When using the baseline model parameters, ERK and cyclin-D1 activities were equal at the steady state (Fig. 3, parameter combinations marked with an X). In addition, for all parameter sets and in each parameter scan, there were multiple other parameter combinations that resulted in equal ERK and cyclin-D1 activity (change in proliferation = 0, Fig. 3). This ensured the baseline model results were not unique and were therefore not resulting from any particular parameter settings.

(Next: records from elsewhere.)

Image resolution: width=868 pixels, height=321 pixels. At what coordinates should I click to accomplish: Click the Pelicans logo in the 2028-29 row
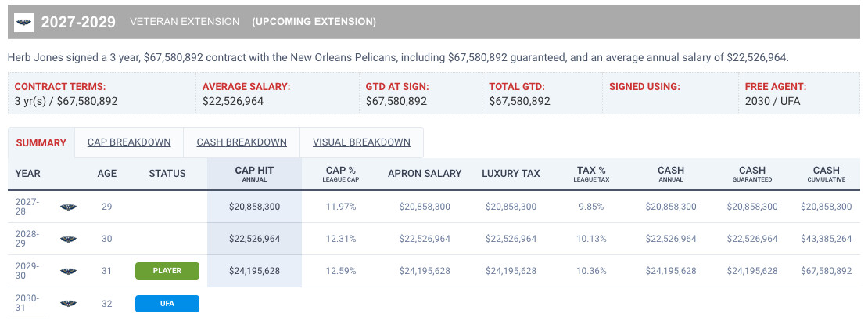pos(69,239)
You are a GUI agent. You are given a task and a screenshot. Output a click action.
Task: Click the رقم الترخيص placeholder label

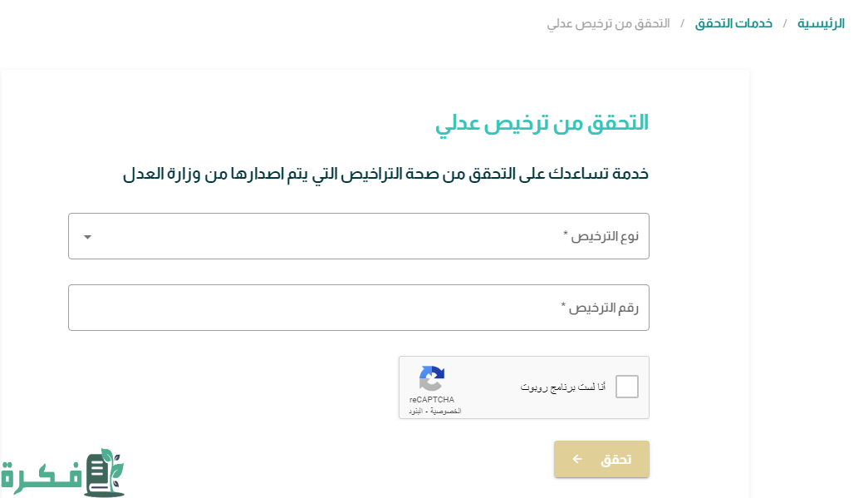point(600,308)
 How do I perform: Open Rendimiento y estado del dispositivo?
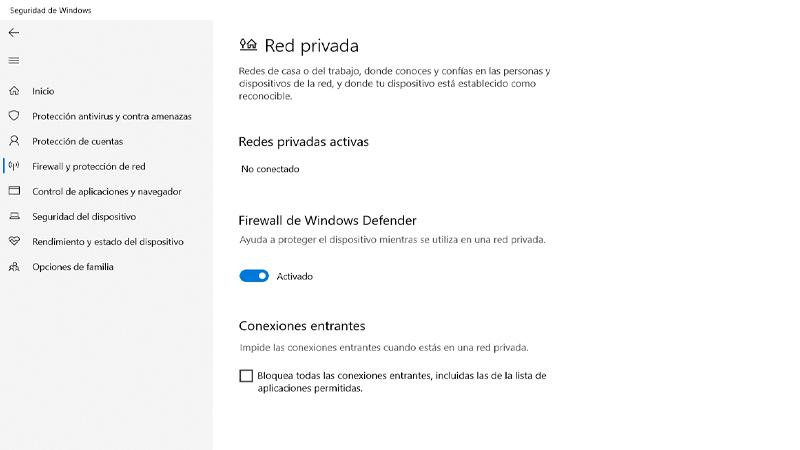click(x=108, y=241)
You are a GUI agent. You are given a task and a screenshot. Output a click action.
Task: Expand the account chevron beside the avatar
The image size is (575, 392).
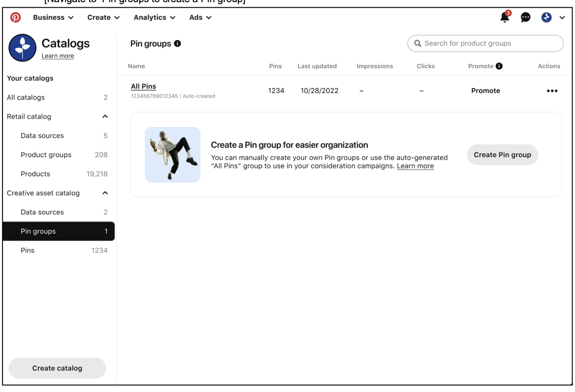coord(562,17)
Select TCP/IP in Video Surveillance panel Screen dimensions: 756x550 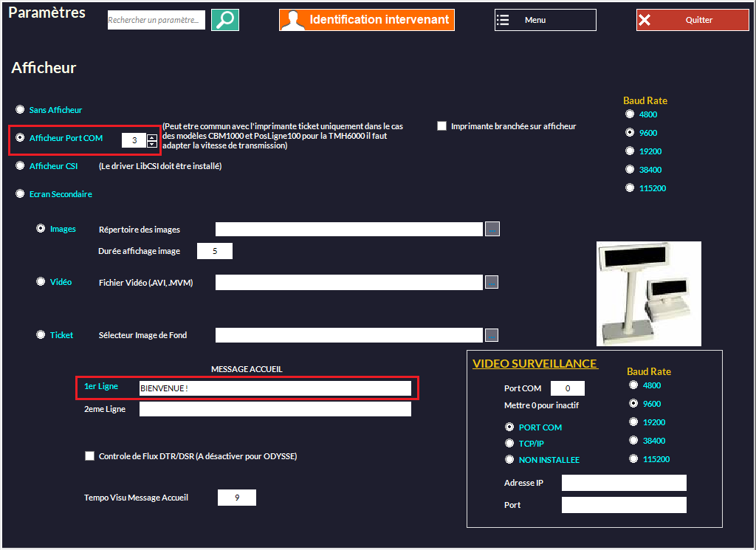[x=509, y=444]
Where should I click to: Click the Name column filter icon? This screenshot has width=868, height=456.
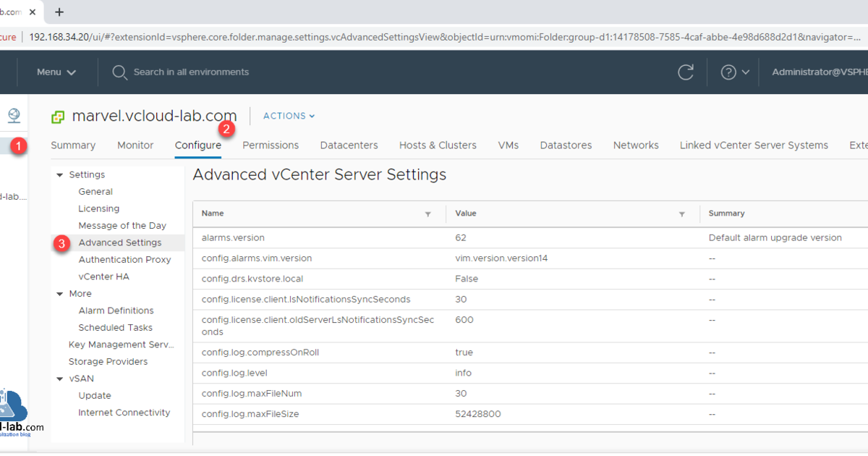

The first scan investigated the parameters influencing the inhibition of DUSP1 by β-catenin. It revealed that the initial β-catenin activity level was not decisive on the proliferation status of the network when compared to the inhibition of DUSP1 by β-catenin (\({\beta }_{{dusp1}_{b{y}_{Bcat}}}\)) (Fig. 3A). In other words, the activity of β-catenin itself did not affect the steady state of Cyclin-D1 and ERK, whereas they were affected by the strength at which β-catenin inhibited DUSP. For values of \({\beta }_{{dusp1}_{b{y}_{Bcat}}}\) greater than 1, the ERK activity was higher than the cyclin-D1 activity (i.e., change in proliferation < 0). For values less than 1 of \({\beta }_{{dusp1}_{b{y}_{Bcat}}}\), the cyclin-D1 activity was higher than the ERK activity (change in proliferation > 0, Fig. 3A, Table S2).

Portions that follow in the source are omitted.